Mental Health Counselor Sherri Ray says children feel and show their grief in different ways, and how they cope often depends on the support they receive.

TOLEDO, Ohio — As we reach the one-year mark for the COVID-19 pandemic, many of us have lost a loved one. But due to social distancing and loss of immediate community support, some are struggling to cope.

Mental Health Counselor Sherri Ray says children feel and show their grief in different ways, and how they cope often depends on the support they receive, especially from parents and close family.

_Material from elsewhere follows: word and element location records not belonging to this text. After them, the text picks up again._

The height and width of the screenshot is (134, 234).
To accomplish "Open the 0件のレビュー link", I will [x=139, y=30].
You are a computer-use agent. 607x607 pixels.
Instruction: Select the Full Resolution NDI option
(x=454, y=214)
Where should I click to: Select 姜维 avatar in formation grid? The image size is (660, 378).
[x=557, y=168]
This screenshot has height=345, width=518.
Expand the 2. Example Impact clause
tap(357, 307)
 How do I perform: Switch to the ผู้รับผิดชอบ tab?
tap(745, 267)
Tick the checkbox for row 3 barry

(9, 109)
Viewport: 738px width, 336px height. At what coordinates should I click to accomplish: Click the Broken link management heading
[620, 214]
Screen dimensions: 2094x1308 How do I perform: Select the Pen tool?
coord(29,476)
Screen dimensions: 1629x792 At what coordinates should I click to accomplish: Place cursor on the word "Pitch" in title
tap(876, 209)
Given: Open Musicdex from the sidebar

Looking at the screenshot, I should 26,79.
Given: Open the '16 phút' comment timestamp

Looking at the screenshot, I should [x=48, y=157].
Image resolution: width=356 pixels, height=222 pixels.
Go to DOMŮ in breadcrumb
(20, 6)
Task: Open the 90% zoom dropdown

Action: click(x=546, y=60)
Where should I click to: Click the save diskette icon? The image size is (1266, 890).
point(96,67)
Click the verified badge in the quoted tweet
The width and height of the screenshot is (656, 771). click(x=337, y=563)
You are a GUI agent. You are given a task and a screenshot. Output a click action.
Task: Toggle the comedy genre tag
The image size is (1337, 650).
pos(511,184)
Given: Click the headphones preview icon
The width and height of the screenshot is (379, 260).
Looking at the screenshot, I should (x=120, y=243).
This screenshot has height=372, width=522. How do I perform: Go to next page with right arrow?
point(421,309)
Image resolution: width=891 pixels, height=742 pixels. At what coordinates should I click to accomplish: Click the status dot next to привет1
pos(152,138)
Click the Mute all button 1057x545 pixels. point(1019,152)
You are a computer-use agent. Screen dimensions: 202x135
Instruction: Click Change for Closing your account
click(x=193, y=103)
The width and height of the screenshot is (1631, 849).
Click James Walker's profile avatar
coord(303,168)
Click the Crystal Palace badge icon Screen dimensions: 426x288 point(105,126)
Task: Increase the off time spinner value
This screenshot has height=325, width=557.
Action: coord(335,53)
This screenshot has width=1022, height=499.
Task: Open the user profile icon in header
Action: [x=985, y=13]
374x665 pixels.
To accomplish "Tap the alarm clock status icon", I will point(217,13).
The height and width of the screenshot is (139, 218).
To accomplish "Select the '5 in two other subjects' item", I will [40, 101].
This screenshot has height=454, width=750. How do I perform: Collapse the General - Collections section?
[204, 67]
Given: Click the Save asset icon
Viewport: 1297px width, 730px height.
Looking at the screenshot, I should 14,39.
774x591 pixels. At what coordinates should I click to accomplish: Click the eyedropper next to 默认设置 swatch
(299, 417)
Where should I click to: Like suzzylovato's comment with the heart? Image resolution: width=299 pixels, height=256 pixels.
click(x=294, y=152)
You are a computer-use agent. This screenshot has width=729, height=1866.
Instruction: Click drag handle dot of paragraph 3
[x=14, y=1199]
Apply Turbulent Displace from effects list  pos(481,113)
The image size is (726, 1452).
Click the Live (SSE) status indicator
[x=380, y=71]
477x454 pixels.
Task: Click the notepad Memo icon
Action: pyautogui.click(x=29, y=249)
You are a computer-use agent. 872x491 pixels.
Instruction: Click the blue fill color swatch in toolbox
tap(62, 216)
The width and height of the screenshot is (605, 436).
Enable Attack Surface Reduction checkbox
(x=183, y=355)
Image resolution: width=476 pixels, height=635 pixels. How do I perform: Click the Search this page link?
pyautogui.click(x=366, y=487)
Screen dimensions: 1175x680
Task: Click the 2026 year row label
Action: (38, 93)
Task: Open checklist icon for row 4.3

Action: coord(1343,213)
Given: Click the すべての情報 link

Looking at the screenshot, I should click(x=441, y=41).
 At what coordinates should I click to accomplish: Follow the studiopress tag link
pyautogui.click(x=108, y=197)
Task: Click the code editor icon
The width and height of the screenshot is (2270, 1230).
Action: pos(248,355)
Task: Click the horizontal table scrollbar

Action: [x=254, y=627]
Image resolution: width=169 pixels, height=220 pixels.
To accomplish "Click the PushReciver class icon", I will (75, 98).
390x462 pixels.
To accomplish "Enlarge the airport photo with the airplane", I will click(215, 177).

"Children and teens present with their grief in a different way. So, with younger children it may be more severe behavior, new behaviors, maybe becoming clingy because they're afraid to be alone," Ray said.

Parents want the best for their kids so understanding their grief is important. For younger children, Ray says their language is play, so parents can do things at home with art, like encouraging them to draw their feelings or a favorite memory of the loved one.  

"Maybe making a memory box that includes photos or items from that person to help them remember them, that's really helpful," Ray suggested. 

Sharing memories with other family members through Zoom calls also works with young kids. Teens tend to become withdrawn or show symptoms of depression or bouts of anger, so the best way to reach out to a grieving child is by listening.

 "Giving them the opportunity to express everything that's going on inside of them,” said Ray, “and really just being compassionate and validating of those experiences." 

When talking about death, use simple, clear words. Be honest and give your child time to heal from the loss. Just keep in mind that kids process death in bits and pieces, so as much as we may want to see them bounce back quickly, it may take some time.

Therapists say one thing you should not say to a child, at least immediately, is that "everything's going to be OK," because it can invalidate what they're experiencing.